Various fire-retardant products are available for use in furniture, mattresses, etc. These products are made using natural or synthetic fibers to form the basis of the fabric, which can be woven, spunlace nonwoven or knit.
Fire resistance can be imparted to fibers in several ways. For example, fabric can be treated with chemicals to render it fire-retardant. However, the process of chemical treatment can weaken the fabric, causing it to crack when exposed to direct flame. Once the outlying fabric is damaged, the flame can come into contact with the underlying material, causing it to ignite. Also, treated fabrics are heavy and do not last as long as non-treated fabrics.
Other fabrics are available in the art that are not as susceptible to cracking and can withstand open flame tests. One example is a 100% fiberglass flame barrier coating a woven polymer, but fiberglass barriers have low durability due to glass-to-glass abrasion. Another option is a woven or knit core-spun yarn based flame barrier, where natural and/or synthetic fibers are wrapped around a fiberglass core, a multifilament core, or a core yarn. The fibers may be treated with a fire retardant chemical or a coating of thermoplastic polyvinyl halide composition.
Woven flame barriers suffer drawbacks in becoming very stiff when coated with fire retardant materials, making the final product less comfortable/desirable to a consumer. Also, woven and nonwoven knit flame barriers must be laminated to a decorative fabric or double upholstered during manufacturing, increasing costs.
Another disadvantage of chemically treated fire retardant material is that the treatment adds weight to the fabric, making an already cumbersome product even more difficult to handle. Also, many chemical treatments are water soluble or otherwise impermanent. Water solubility is a drawback, making the material less durable. Chemical treatment can also be costly. Thus, there is a need in the art for a lightweight fire retardant barrier that does not require chemical treatment.
Regarding nonwoven technology, fibers are bought from suppliers, usually referenced by a brand name or generic name. The fibers are carded to straighten out the fibers. Layers of carded fibers are cross lapped (one layer running north/south, then another layer running east west) over one another to build a batt. The fiber batt is then densified by either thermal bonding, needle punching, or spray bonding. Thermal bonding may be accomplished by adding low melt fibers that have a lower melting point than the other fibers and by heating the batt such that the low melt fibers melt. These fibers act as an adhesive in a web because their softening point is less than the softening point of the other fibers in the material. Needle punching involves punching a needle plate repeatedly through the batt to physically entangle the fiber layers. Typically, the more the batt is needled, the lower the loft and the higher the strength. The loft of the nonwoven can be set by the amount of needlepunching applied. With thermally bonded material, loft can be controlled by compressing the batt in the oven and blowing air through the batt as the batt is cooled. Spray bonding may be accomplished by spraying a liquid binder (e.g. latex) onto one or both sides of the carded batt and drying and curing the batt in an oven. The nonwovens are then cut and rolled for sale to manufacturers for incorporation into products such as mattresses, furniture, etc.
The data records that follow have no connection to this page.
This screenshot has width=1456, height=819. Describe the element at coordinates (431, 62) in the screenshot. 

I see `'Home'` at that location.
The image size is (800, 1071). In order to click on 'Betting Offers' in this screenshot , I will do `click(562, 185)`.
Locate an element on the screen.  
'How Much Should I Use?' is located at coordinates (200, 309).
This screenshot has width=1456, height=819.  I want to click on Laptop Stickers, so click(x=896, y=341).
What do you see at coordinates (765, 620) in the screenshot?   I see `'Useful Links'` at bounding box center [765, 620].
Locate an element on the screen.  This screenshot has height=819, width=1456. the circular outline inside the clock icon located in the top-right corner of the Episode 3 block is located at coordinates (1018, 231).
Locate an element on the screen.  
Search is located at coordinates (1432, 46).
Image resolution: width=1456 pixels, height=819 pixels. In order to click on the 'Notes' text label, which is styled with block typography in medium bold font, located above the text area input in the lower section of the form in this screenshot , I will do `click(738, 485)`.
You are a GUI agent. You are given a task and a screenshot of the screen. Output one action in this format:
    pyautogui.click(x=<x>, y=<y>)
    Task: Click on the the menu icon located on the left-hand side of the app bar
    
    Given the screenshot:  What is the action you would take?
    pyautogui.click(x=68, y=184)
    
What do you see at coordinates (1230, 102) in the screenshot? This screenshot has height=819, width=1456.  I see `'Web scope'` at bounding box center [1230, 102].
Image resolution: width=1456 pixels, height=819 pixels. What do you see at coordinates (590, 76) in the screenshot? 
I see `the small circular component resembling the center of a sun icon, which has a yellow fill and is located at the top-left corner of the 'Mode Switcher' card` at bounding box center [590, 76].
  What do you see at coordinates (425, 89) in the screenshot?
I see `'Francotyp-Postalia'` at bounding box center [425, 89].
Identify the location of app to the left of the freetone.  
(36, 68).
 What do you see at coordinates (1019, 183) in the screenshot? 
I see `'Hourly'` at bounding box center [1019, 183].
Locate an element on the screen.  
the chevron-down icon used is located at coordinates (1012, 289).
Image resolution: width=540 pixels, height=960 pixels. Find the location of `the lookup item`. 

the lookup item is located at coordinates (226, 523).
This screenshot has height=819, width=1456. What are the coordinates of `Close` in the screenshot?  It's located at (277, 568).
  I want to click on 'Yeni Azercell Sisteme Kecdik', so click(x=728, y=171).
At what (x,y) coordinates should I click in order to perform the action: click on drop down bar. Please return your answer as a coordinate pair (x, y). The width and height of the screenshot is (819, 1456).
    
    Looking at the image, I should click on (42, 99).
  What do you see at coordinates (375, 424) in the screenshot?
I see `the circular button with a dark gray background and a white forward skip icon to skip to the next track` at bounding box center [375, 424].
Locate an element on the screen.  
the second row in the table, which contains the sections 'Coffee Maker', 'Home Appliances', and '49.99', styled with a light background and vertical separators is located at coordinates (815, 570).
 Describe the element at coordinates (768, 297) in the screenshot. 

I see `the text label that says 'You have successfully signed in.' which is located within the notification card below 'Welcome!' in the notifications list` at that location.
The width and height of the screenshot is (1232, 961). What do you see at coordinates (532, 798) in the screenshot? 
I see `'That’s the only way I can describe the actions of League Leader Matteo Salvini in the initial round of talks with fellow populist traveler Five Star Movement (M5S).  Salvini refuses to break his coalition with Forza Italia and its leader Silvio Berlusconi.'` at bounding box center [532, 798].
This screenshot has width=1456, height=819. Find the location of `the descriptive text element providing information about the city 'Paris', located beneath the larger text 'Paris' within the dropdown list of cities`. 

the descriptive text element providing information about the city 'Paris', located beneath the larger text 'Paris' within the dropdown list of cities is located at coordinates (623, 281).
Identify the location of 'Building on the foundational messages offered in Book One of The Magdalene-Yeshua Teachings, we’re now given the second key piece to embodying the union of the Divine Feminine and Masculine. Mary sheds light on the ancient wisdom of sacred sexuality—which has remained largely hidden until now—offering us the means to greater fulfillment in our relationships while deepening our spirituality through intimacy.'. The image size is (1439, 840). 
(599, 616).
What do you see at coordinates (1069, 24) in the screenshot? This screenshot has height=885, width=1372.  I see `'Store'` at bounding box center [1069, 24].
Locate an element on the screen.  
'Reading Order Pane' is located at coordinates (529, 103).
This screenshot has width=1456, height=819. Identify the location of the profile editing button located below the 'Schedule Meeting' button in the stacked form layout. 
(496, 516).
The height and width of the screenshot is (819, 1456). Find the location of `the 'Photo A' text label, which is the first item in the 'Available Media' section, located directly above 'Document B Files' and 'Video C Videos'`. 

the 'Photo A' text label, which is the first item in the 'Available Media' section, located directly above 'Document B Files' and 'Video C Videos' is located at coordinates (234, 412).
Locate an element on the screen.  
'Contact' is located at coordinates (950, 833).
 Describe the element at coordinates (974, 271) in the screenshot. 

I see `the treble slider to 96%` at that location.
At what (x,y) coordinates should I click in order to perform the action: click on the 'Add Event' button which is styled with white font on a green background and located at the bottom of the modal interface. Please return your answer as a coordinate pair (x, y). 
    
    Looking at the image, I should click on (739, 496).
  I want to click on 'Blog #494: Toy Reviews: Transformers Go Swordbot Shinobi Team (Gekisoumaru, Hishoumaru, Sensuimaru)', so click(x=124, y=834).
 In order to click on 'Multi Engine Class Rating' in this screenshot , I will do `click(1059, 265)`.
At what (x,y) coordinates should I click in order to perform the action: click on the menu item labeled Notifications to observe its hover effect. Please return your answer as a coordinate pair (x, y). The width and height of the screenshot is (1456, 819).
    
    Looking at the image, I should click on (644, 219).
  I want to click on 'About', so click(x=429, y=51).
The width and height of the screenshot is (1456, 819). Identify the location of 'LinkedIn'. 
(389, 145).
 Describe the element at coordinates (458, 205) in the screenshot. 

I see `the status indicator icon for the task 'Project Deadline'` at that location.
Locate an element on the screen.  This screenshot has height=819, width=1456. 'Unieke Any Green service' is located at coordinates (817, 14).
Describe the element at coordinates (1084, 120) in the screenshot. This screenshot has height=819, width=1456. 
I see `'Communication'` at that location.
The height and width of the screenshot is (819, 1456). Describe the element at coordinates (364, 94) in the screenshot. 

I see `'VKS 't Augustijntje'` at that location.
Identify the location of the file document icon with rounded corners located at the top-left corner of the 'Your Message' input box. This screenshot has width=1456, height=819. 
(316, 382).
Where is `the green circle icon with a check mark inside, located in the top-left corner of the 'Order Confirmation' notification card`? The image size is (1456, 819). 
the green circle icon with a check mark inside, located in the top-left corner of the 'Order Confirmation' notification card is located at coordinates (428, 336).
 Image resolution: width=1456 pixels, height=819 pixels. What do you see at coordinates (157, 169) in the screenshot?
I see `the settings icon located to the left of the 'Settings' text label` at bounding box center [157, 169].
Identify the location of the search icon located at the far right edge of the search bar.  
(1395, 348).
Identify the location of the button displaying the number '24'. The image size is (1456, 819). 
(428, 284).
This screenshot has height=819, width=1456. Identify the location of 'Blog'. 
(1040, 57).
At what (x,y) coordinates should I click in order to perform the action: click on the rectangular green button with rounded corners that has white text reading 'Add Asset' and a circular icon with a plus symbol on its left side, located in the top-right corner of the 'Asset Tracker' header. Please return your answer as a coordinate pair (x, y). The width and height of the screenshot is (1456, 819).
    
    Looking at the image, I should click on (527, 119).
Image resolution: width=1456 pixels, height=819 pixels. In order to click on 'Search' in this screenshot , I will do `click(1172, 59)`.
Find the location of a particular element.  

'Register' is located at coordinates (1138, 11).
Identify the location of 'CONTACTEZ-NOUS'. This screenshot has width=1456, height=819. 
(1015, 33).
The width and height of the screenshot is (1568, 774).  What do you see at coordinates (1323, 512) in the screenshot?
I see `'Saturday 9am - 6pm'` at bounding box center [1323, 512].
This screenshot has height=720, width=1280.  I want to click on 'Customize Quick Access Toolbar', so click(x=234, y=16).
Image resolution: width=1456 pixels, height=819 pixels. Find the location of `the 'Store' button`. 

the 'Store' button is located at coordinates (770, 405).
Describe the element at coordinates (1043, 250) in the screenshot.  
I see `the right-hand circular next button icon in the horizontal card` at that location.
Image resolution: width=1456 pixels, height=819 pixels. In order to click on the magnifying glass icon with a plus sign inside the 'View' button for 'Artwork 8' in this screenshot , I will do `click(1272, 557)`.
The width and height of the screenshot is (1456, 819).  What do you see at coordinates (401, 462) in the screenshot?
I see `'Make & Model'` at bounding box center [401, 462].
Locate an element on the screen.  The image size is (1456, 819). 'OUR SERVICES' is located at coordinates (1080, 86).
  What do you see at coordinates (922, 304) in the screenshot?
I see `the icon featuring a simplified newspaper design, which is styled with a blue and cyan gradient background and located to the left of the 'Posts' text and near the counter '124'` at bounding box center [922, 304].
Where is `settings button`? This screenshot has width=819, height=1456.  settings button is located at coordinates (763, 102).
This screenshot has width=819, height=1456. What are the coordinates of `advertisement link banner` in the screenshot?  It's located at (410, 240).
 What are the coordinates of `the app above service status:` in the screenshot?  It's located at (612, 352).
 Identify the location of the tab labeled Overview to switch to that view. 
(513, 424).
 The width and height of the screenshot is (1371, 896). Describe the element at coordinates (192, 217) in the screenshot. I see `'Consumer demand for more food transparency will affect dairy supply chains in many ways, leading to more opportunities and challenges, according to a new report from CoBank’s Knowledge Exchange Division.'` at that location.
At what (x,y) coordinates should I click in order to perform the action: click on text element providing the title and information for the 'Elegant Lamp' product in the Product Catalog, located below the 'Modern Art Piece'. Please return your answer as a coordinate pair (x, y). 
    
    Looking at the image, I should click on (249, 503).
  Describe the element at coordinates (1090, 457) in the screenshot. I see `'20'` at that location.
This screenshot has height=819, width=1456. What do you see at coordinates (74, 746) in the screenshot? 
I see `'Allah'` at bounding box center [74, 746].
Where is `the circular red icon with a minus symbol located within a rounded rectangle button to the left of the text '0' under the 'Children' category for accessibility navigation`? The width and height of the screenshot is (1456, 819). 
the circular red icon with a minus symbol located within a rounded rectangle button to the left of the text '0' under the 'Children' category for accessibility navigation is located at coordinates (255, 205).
WO 03/023108 describes a nonwoven highloft flame barrier which uses a blend of inherently flame retardant fibers and modacrylic fibers, i.e. fibers extruded from polymers made from halogenated monomers. However, modacrylic fibers are expensive, making it difficult to provide high quality, low cost products to consumers.
U.S. Patent Application Publication No 2004/0097516A1 describes a fire retardant nonwoven fabric for use in household goods. However, the nonwoven fabrics disclosed in the publication include more than one type of fire retardant fiber and/or a fire retardant resin used to coat fibers. The disclosed materials also use higher denier fibers and polyethylene terephthalate, which are not advantageous for flame barrier and cost efficiency.
Prior fire retardant materials generally have been produced with higher basis weight, e.g. in the 0.75-1.25 osf range for highloft barriers, and generally use relatively high denier fibers. When lower basis weight materials are produced, the material must be densified in order to increase fire resistance or charring, resulting in a product that does not have the soft feel desired for mattresses and other products. Thus, there is a further need in the art for a high loft flame barrier that retains feel characteristics desirable of mattresses, bedspreads, and the like.